The presence of self-reflective, self-containing, even self-constituting images have long been noted in Marvell’s works. John Carey names numerous examples of Marvell’s blending of containers contained and self-mirroring images: the “subtle nuns” (line 94) of “Appleton House” lock out the world while “hedg[ing]” in the “liberty” (100) of Isabel Thwaites; the River Wharfe on the Appleton estate is not contained by the meadow but “holds” the meadow out (633–34); the “Drop of Dew” is presented as self-containing—“Round in itself incloses” (6)—while it serves as “its own tear” (13); the fawn in “The Nymph Complaining” eats so many roses and lilies, he begins to mirror the “little wilderness” (74) of her garden, with “Lilies without, roses within” (92); Chlora in “Mourning” is both tear and weeper, “Herself both Danaë and the show’r” (20). Marvell’s technique fits E. H. Gombrich’s explanation of Escher’s famous self-reflexive / self-generating sketches, including a hand drawing itself: “What all these prints have in common is that they compel us to adopt an initial assumption that cannot be sustained as we try to follow it through.”1 (See figure 6.1).

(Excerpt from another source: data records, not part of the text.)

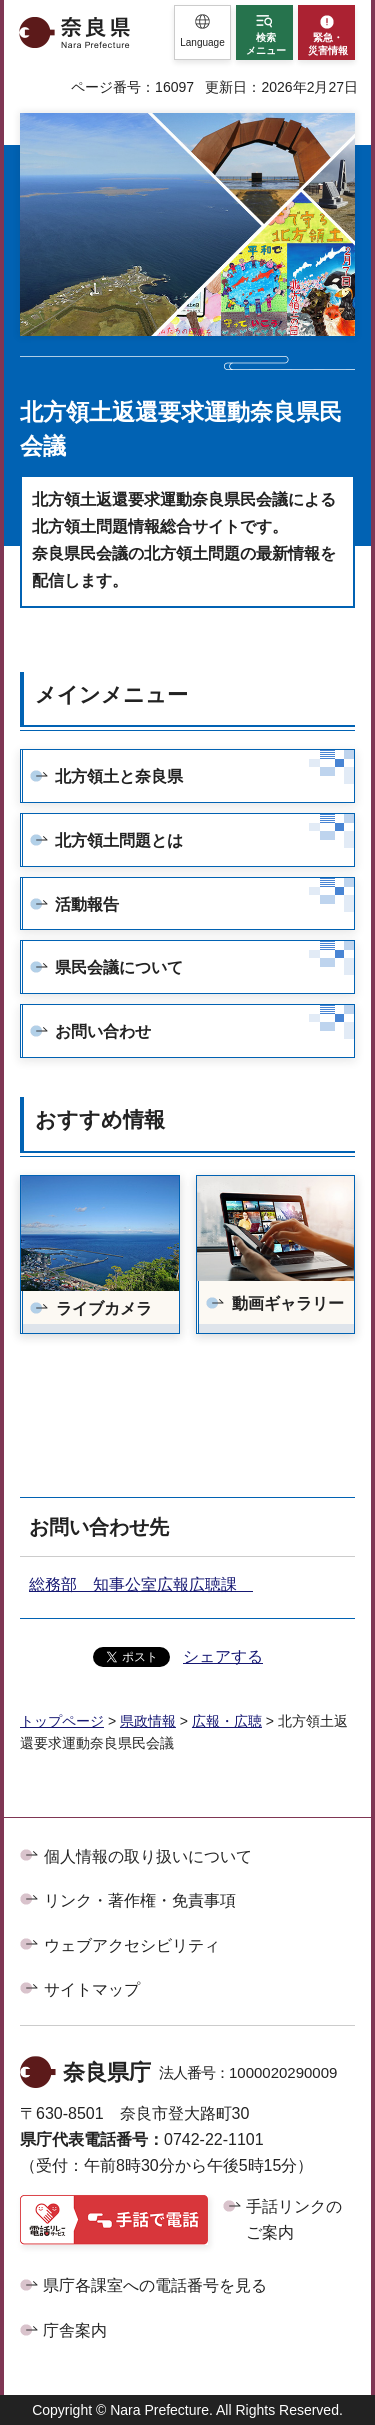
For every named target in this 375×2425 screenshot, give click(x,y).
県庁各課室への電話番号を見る (155, 2285)
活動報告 (87, 904)
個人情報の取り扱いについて (148, 1856)
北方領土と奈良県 (119, 776)
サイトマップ (92, 1989)
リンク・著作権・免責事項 (140, 1900)
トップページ (62, 1721)
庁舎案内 (75, 2330)
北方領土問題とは (119, 840)
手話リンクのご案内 (294, 2219)
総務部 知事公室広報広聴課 (141, 1584)
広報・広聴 (227, 1721)
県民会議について (119, 967)
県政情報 (148, 1721)
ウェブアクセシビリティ (132, 1945)
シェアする (223, 1656)
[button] (202, 32)
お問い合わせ (103, 1031)
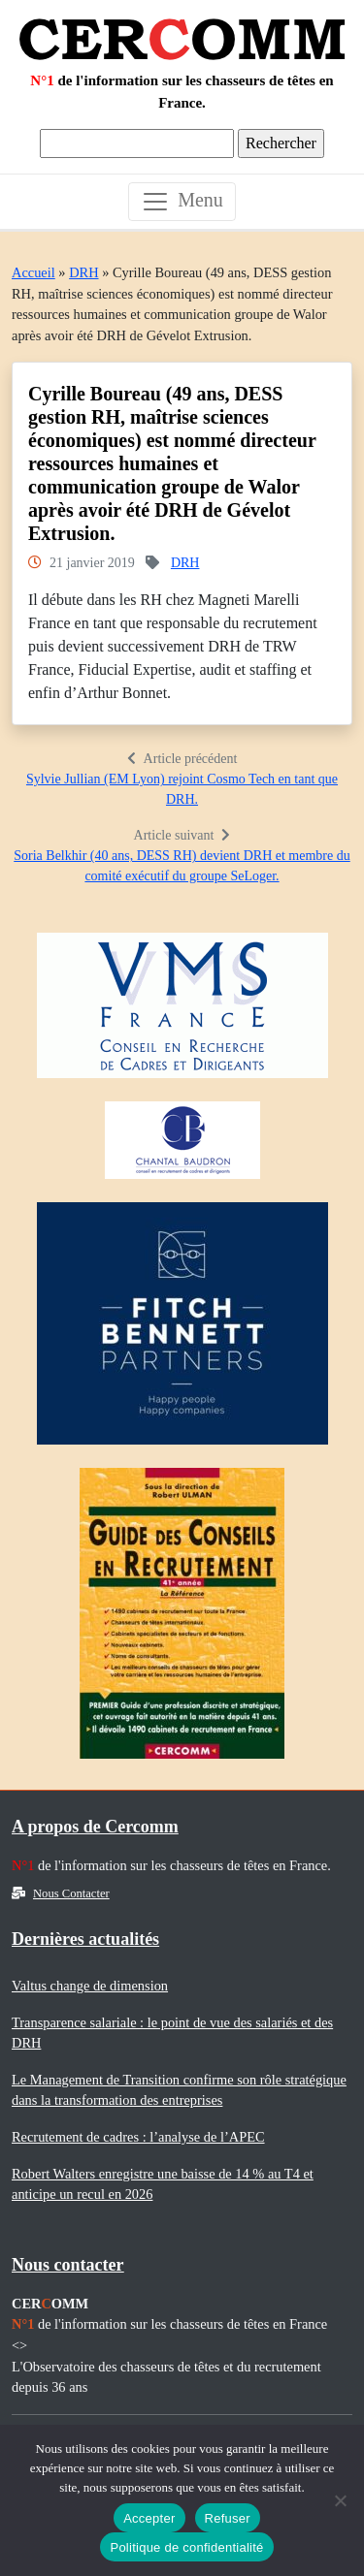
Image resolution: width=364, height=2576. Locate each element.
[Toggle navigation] (182, 201)
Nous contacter (67, 2264)
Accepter (149, 2518)
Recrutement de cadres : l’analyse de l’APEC (138, 2137)
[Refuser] (339, 2500)
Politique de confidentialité (186, 2547)
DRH (83, 272)
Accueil (33, 272)
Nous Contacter (61, 1893)
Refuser (227, 2518)
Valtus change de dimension (90, 1985)
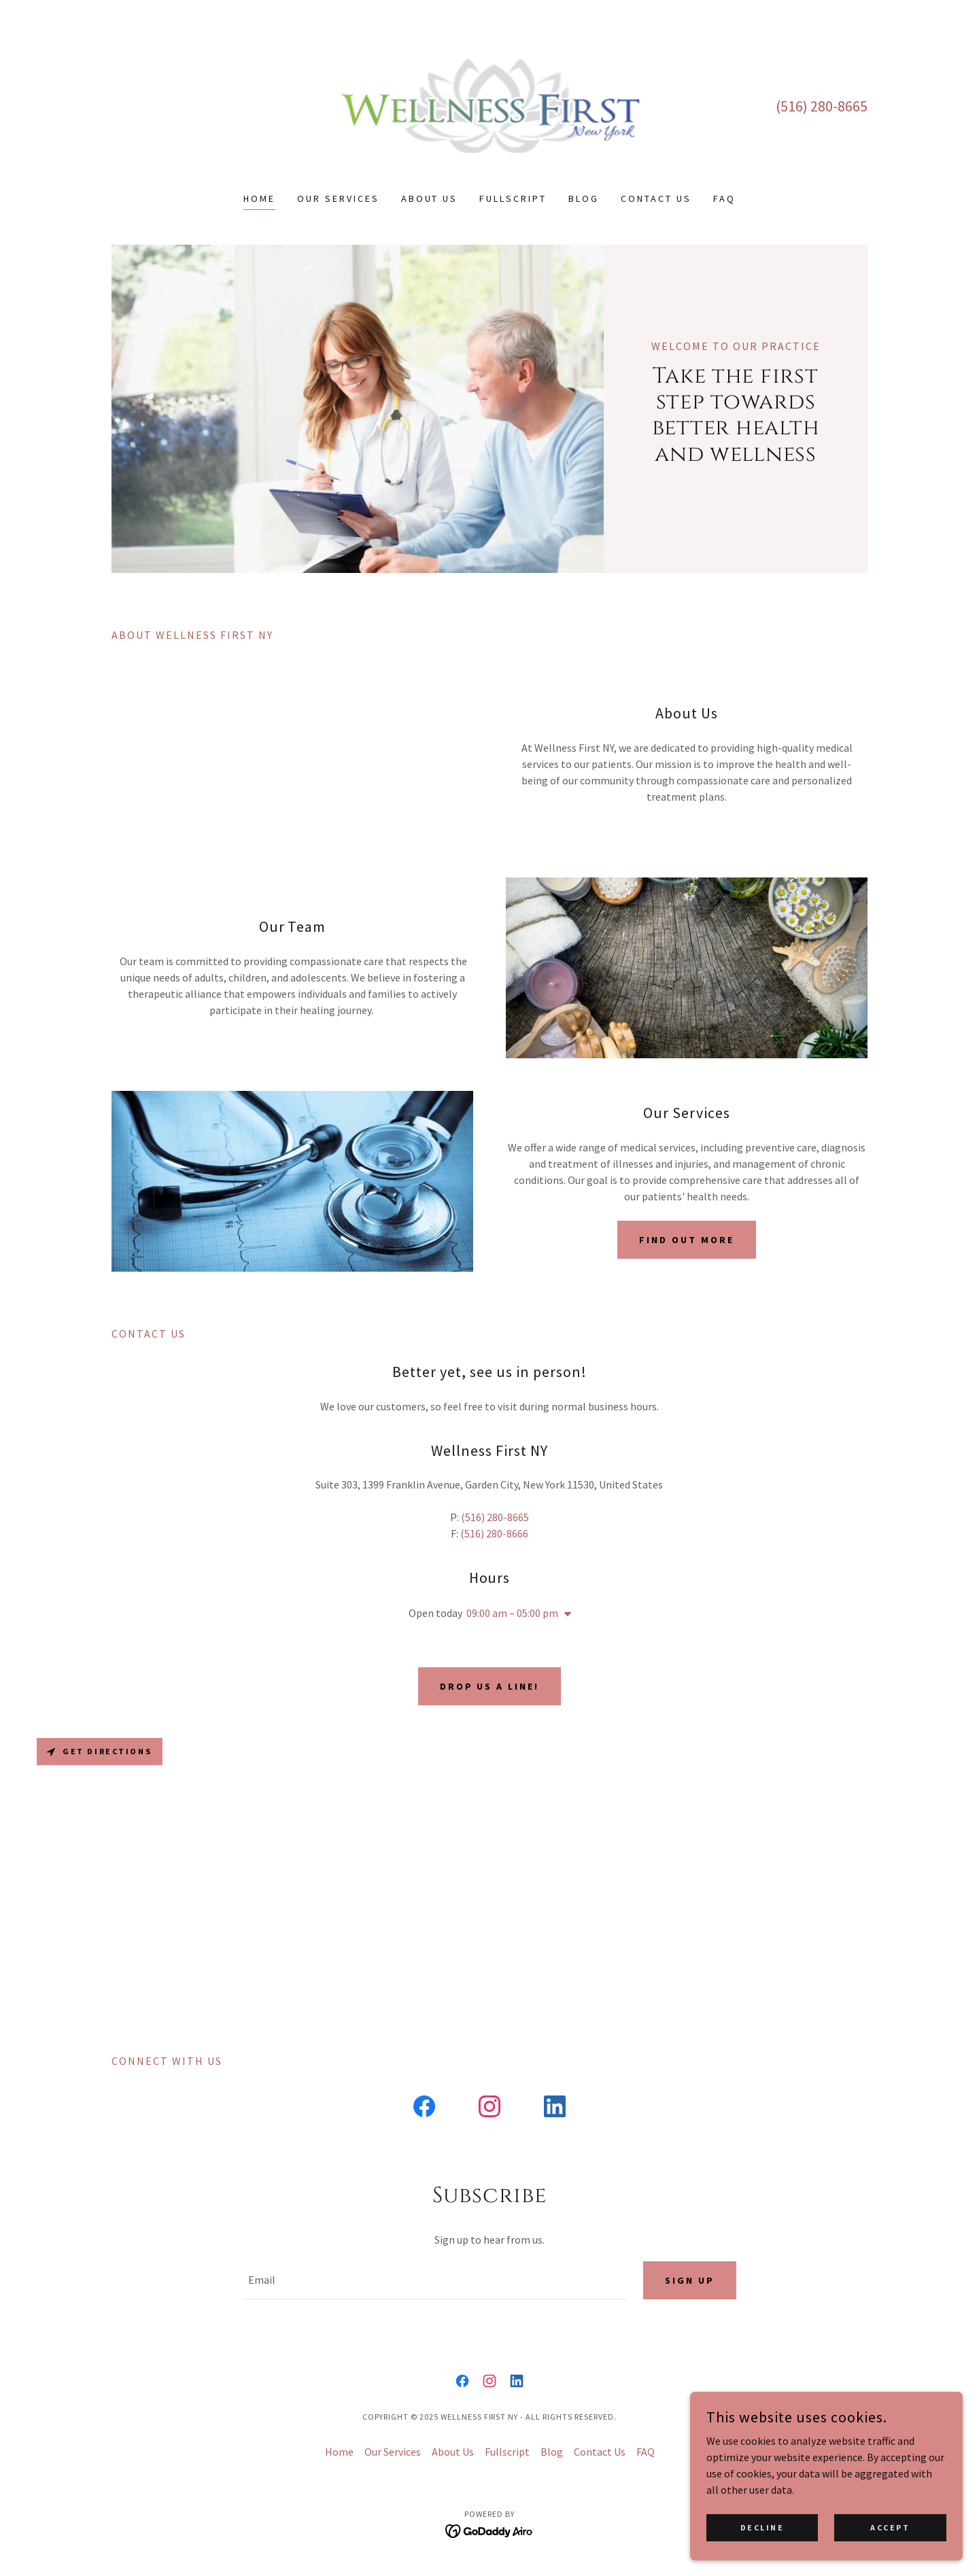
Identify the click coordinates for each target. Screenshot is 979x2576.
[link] (490, 104)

Christopher Ricks agrees that Marvell’s images often defy visualization, citing specifically “A Dialogue between the Soul and Body,” in which the Soul complains that the Body “impales me so, / That mine own precipice I go” (lines 13–14). These images, argues Ricks, allow “balance and conflict; inclusion and yet exclusion; withdrawal and yet emergence; microcosm and yet macrocosm, self and yet all else.” In other words, these depictions blur themselves into the space between opposites, creating a liminal realm. Victor Turner, in fact, comments, “Liminality may be partly described as a stage of reflection.” To create this liminal effect, Marvell monopolizes on the historical, artistic, and symbolic significance of the very source of reflection: the mirror.2 In poems like “On a Drop of Dew,” “Eyes and Tears,” “Mourning,” and “The Gallery,” Marvell’s understanding of the liminal aspects of the mirror enable him to keep the reader in between a self-perpetuating tangle of reflections.